Bryce Milligan is not the kind of guy to rest on his laurels, or to rest, for that matter. The publisher of Wings Press in San Antonio, Tex., credits insomnia—"I run on about three hours of sleep," he told PW—with giving him time to operate the 28-year-old small press. In addition to designing and producing his annual list of about seven titles, Milligan also writes and promotes his own children's books, poetry collections, plays and historical novels, as well as working as a book critic, creative writing instructor and co-founder, with Sandra Cisneros, of the 15-year-old San Antonio Inter-American Bookfair.

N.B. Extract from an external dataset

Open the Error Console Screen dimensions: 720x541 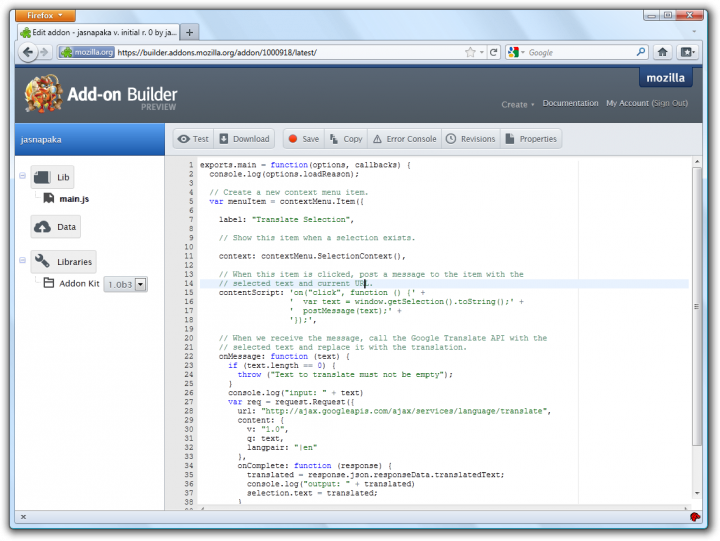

This spring, Milligan is putting his near boundless energy behind Street of the Seven Angels (May), a previously unpublished third novel by journalist, photographer and writer John Howard Griffin (1920—1980), best known for Black Like Me, an account of his travels through the South disguised as a black man. By coincidence, that memoir, which has sold 10 million copies in its mass market edition since 1962, will be released for the first time in trade paperback from NAL, also in May.

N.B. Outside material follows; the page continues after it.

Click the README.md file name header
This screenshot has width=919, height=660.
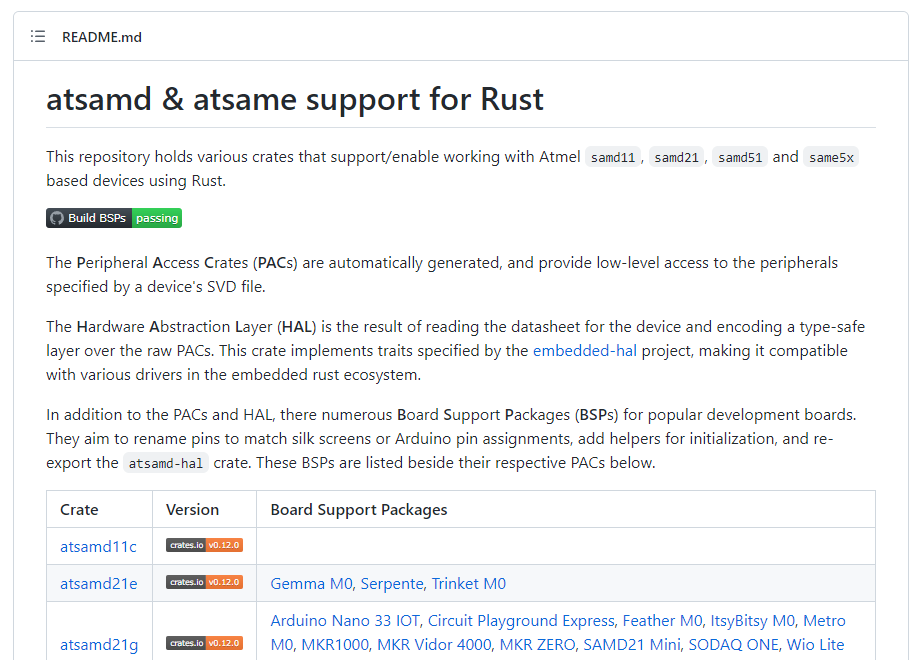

Milligan describes Street of the Seven Angels as "a comedy set in Paris, about a group of women and a local priest who form a society to try to shut down a whorehouse and the bookstore. It's an anti-censorship novel." Although Griffin spent his early life in Texas, he left in his teens to study literature, medicine and music in France, and even fought in the French Resistance before joining the U.S. military. In a jacket blurb, Jonathan Kozol says he found "echoes of Gide, Flaubert, even Collette and Simenon" in the novel, which came to Milligan's attention when his friend Robert Bonazzi, the executor of Griffin's literary estate and his biographer, could not interest a large commercial press in publishing it. (Griffin's other two novels are currently out of print.)

A first printing of 5,000 copies—Milligan's largest yet—and a pub date that coincides with Texas Writers Month should help attract review attention, at least in Griffin's home state. Small Press Distribution marketing director Brent Cunningham, who handles Wings' titles, compares early interest in this book to that garnered by Snowball's Chance by John Reed, a post— 9/11 take on Animal Farm that sold well for another SPD client, Roof Books.

Undertaking Griffin's novel is one way Milligan has carried on the mission of the press's founders, poet Joanie Whitebird and Joseph Lomax. "They were dedicated to what they called 'the literature of the nation of Texas,' " said Milligan. Under Milligan's stewardship, that philosophy has translated into a Latino-oriented list and a prize for Latina poets under 30. Of Wings's 50 titles, the top sellers are a bilingual children's book, Baby Coyote and the Old Woman/ El coyotito y la viejita by poet Carmen Tafolla, and the novel Fishlight: A Dream by Cecile Pineda.